Every activity in Final Fantasy XIV is meant to hold a player’s attention for an extended period of time so that the developers can justify their subscription fee. The most egregious are the daily rewards from completing quests and running through dungeons. They’re a hook, because after you complete them and get rewards, they go on a timer that refreshes the next day. Most of these rewards give you currency to purchase new gear, or enhance your current gear. The better quality your equipment is, the more content you can actually participate in. With each activity feeding into the next, it becomes easy to get stuck on the never-ending endorphin rush as the game hurls congratulatory messages at you for killing a turtle for the umpteenth time.
However, Naoki Yoshida has stated many times that players should take a break if they feel burnt out on the grind, an honest sentiment for the director to have despite all the in-game hooks. Dr. Hilarie Cash, CCO of reSTART internet and gaming addiction recovery, spoke with Kotaku on MMORPG addition: “Some blame can be laid at the feet of developers, making a conscious effort to make their games more addictive. It’s analogous to the tobacco industry, trying to make tobacco more addictive. It works to their benefit. That having been said, it’s up to the individual to take responsibility for how they play.” At some point, I knew that I wasn’t playing Final Fantasy XIV because I was addicted, it was because I was trying to fill a void in my heart.

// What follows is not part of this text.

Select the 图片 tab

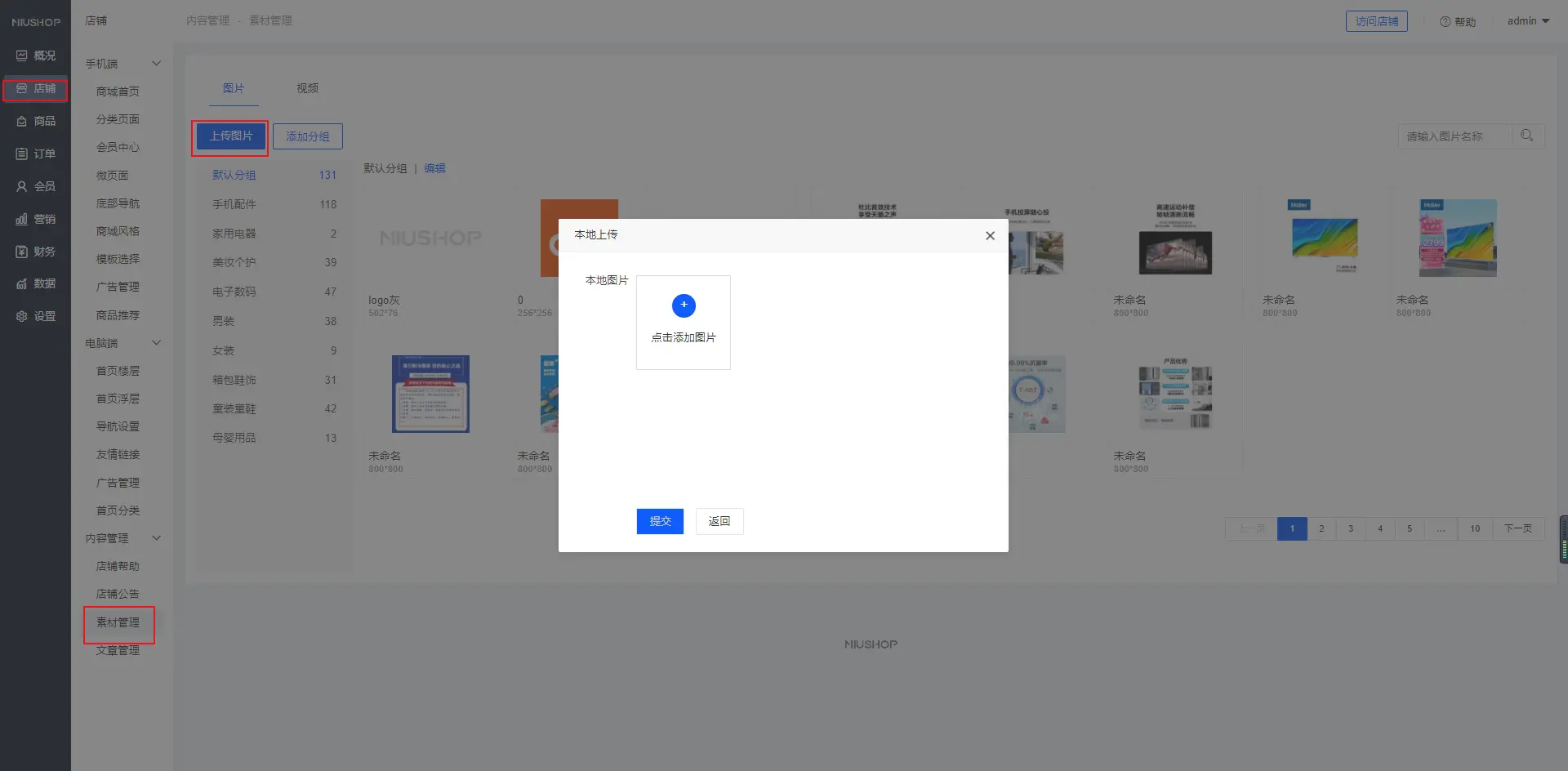234,88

Around December of last year, I wasn’t feeling good about my life, and at least part of it was due to the amount of time I’d been playing Final Fantasy XIV. So instead of logging in, I took an extended break from the game. I assured my friends I’d be back eventually because at the time, I couldn’t imagine removing it from my life entirely.
The first thing I did with my time away from Eorzea was start Breath Of The Wild, and I became enamoured with it. I’d of course heard all the positive buzz bout it, but I was kicking myself for not starting it sooner, especially since it had sat on my shelf collecting dust as I ran through the same dungeon in Final Fantasy XIV for the 900th time. Soon after that, I started reading through my book backlog and was finishing a novel bi-weekly, which reminded me how much I love writing, pushing me to expand my portfolio and make a concentrated effort to make it my career. I even applied to university for a Public Relations degree, got accepted, and begin classes soon. The past seven months have been about me improving my life in big ways, and part of that can be attributed to quitting Final Fantasy XIV.

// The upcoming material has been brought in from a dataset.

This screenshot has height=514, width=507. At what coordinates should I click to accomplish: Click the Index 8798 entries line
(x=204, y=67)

That’s why the game’s login screen is something I’ve come to wrestle with recently. Every time a new big content patch comes out, my friends will message me insisting I come back, and I always make up an excuse as to why I can’t join them. I miss the story, I miss the gameplay, I miss Eorzea, but most of all, I miss my friends. As much as I want to return to that world, I can’t help but think about all that I have done to improve my life and try new things, and how previously all that time was eaten up playing the game. So I’m currently stuck with this dilemma of wanting to go back to it but thinking it might not be good for me.
When Square-Enix entrusted Naoki Yoshida with the re-launch of Final Fantasy XIV, it was a tremendous risk– one that paid off for them. They could have just cut their losses and killed it, but from the ashes of failure they built a better game. That world beloved by so many could not have been made without that initial failure, and without the risk to rebuild it. Growth rarely comes without the need to drop what’s comfortable in favor of taking a risk. So as much as I want to return to Eorzea, maybe the best thing I can do is heed the game’s lesson, and focus on building a better life rather than retreat to the familiar.